The pack came with a 4 zone controller, 2 remote thermostats and a ‘internet’ connector box.  The iphone wasn’t included.

The electrician working on the upstairs professionally installed it in October 2016 towards the end of the roof conversion. And then we had 3 areas + hot water, plus I could monitor and switch zones on and off from my phone. Awesome.

For 2 years. Then it crashed and would constantly reboot anytime a zone turned on.

Contacted Drayton – and long story short – it was out of warranty and I was out of luck.

They did offer me a discount on a replacement – thanks, but no thanks. Your products should last more than 2 years.

So now I had no heating and needed something urgently – cue the DIY manual switch box.

So this dumb switch box allowed me to turn on each zone individually – and this is how I learned how the wiring worked. It’s basically a whole bunch of mains 240V live wires.

From here it was a small step to realise I could use a Raspberry PI and a 4-way relay to control the live zone switching – and I could fit them both in a double-gang pattress box.

I ordered a Pi Zero W (with the header pins pre-soldered because I would probably make a mess of doing that myself) and a 4 channel relay module. I already had a few pattress boxes lying around so grabbed one of them and began to tinker.

As you can see – plenty of space in the box – tho I haven’t affixed anything yet – we’ll need to make holes for power and the mains cabling later.

Put together a small python script to walk the pinouts switching the relay – and connected a multimeter in short detector mode to beep when relay one was enabled.

I’ve other videos, but this is the most interesting one (at this stage).

Now I have to put it all together. Note the PI to the left is running on low voltage DC while the relay to the right has 240V Mains – so I figured best to put an insulator in there keeping the wiring apart.

The next video shows using Fauxmo – a Python module to simulate Belkin WeMo devices. Here you can see both the Pi and Relay screwed into their final location, with an insulator to keep the DC and AC cables away from each other.

(so I wasn’t very accurate in screwing the relay in perfectly aligned)

Now comes the hard part – putting this on the wall and wiring it all up – and I have a huge ‘please don’t do what I did’ – I need 5 core mains wire – but I couldn’t get 5 core – all ‘live’ brown (thinking about that it might be hard to match the ends properly)…. so I’ve used 5 core (with neutral, earth and others) and used all the colours as live…. So not up to code…

You can see the old mounting plate for the Drayton – so that has to go, and we’ll use another double pattress box and tidy up the wiring inside that.

That’s tidy, right?

Add a Amazon Fire HD 7″ Tablet as a controller and, just in case it all crashes an burns, a manual rotary timer for the hot water and I present my new Central Heating control system.

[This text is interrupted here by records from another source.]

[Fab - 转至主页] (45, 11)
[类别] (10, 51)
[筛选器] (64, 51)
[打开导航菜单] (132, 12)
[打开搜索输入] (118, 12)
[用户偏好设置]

So what you’re looking at here is a redundant central heating controller platform with rotary timer for hot water and manual switches to turn on and off all 4 zones.

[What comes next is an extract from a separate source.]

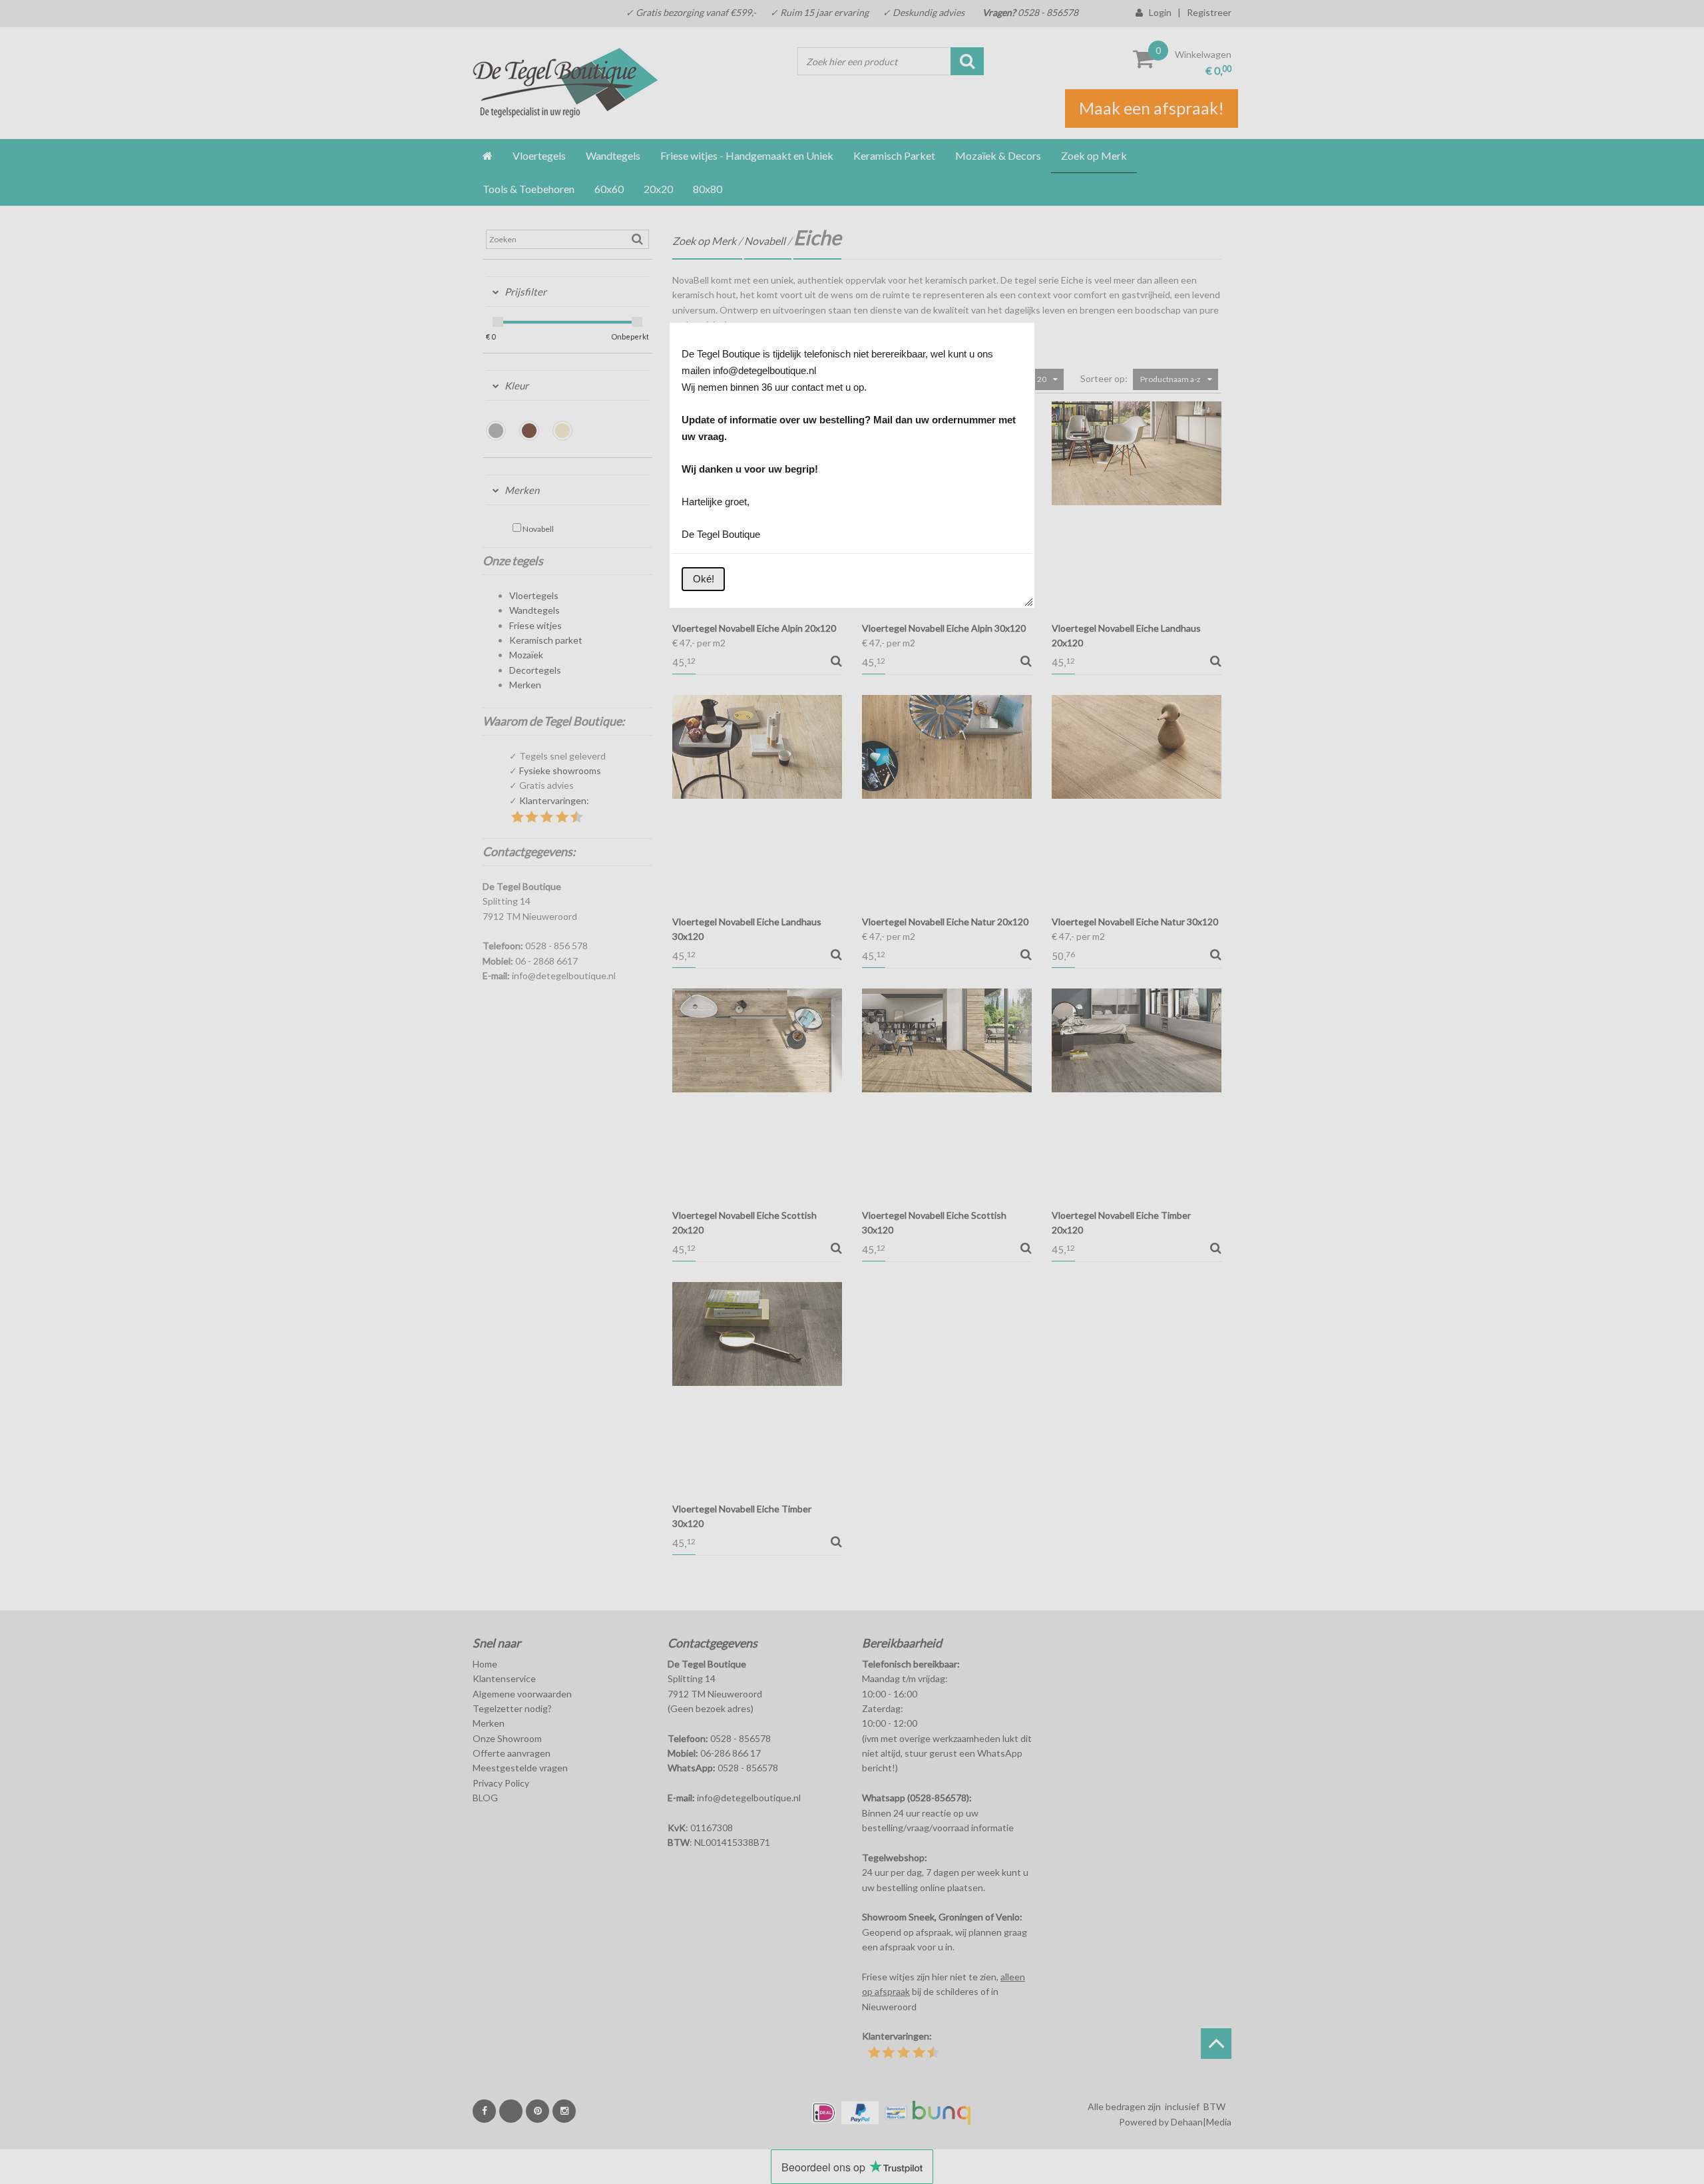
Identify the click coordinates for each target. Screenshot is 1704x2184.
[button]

Above that we have the Raspberry Pi Zero with 4 channel relay switch.

Above that we have am Amazon Fire HD tablet (because they are super cheap) to be used as an interface to the Pi controller software.

Hardware Requirements:

  • Raspberry Pi Zero W with Header pins
  • 4 Channel Relay Module (5VDC / 230VAC)
  • Amazon Fire HD tablet, any size.
  • Optional: Xiaomi Mi BLE Thermostat (qty 1 to 3) – though range on these are not great especially trying to hit the tiny Pi Zero ‘air’ antenna – so depending on the wall construction of your house – they may not work for you. Mine go through 2 solid walls and that’s it.